SPORT is all over the television. Every moment of every major tournament is now broadcast live on one channel or another. The best bits are endlessly replayed from all angles in super slo-mo.
On the face of it, the sports photographer cannot compete. But the stunning images on this page show different.
The still photograph isolates a moment from the frenzy. It can reveal more about the competitors and their sport than any number of action replays.
That is certainly the case with these pictures, from the portfolio of York-based photographer John Giles. Taken at the Sydney Olympics they encapsulate the heroic success and failure of the world's greatest athletes.
Many Evening Press readers will remember John from his long service at the paper. For the last 12 years, however, the former Nunthorpe school boy has worked at the Press Association (PA), joining as the north of England photographer and latterly specialising in sport.
Sydney 2000 was the third successive Olympics for the man named Sports Photo-grapher of the Year 1997 in the British Press Awards. And it was, he says, easily the best.
He first went to the Games when they were staged in Barcelona. It was an eye-opener.
"When you first go to the Olympics you are staggered by the scale of it," he said. "It's intimidating. You had 15,000 journalists, or something like that, in Sydney, with 1,100 photographers.
"The main media centre is like a village. It's enormous. It has its own infrastructure: a restaurant, medical centre, telecommun-ications centre.
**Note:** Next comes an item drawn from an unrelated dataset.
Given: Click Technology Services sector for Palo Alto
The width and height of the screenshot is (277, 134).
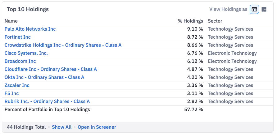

"You walk in and think, 'I am going to get slaughtered'. But you soon get into it. It's the best assignment any photographer ever had."
John's pictures from Sydney were flashed to Britain by PA and around the world by other agencies. One of his first pictures made the front pages of several British national newspaper sports supplements: John Hayes crashing out of the cycling final when Britain were agonisingly close to gaining a medal.
This sport particularly interests John: he is a former road-racing member of the Clifton Cycling Club. "The more you know about a sport, particularly complicated sports like track cycling and the martial arts, the more chance there is of getting amazing photographs."
John reads the sports pages of the papers and sports magazines to help him assess the best position from which to take pictures of every discipline.
And the variety of sports showcased by the Olympics is terrific. On one day during Sydney 2000 he covered Tim Henman's exit from the tennis in the morning followed by Dean Macey going over the hurdles in pursuit of a decathlon medal in the afternoon. Then it was more track and field that night.
The days were 18 hours long. But the digital pictures were beamed around the world in minutes.
"In the time I have been doing this, cameras have improved dramatically. They help you a lot more than they used to. That said, you have got to be fully aware of what's going on. You need peripheral vision, taking everything in from all around you."
Digital technology, he said, "has made a massive difference. When Darren Campbell got pipped in the 200 metres, half an hour later you would have seen the photograph on the Evening Press picture desk screen."
John said "it seems like a 100 years ago" since he joined the Evening Press. In fact, it was 30.
He undertook a formal, seven-year apprenticeship before qualifying as a senior photographer. One of his most memorable photographs was of Willie Carson's near-fatal fall at York Racecourse in 1981.
Many years earlier, when compiling a travel feature in Amsterdam, he and a reporter blagged their way into the hotel room where John Lennon and Yoko Ono were staging a "bed-in" for peace.
All his memories remain razor sharp thanks to his portfolio of photographs. Now John, who has a daughter, Claire, and who lives at Bolton Percy with wife Jackie, has a few years to decide whether to cover the next Olympics: Athens 2004.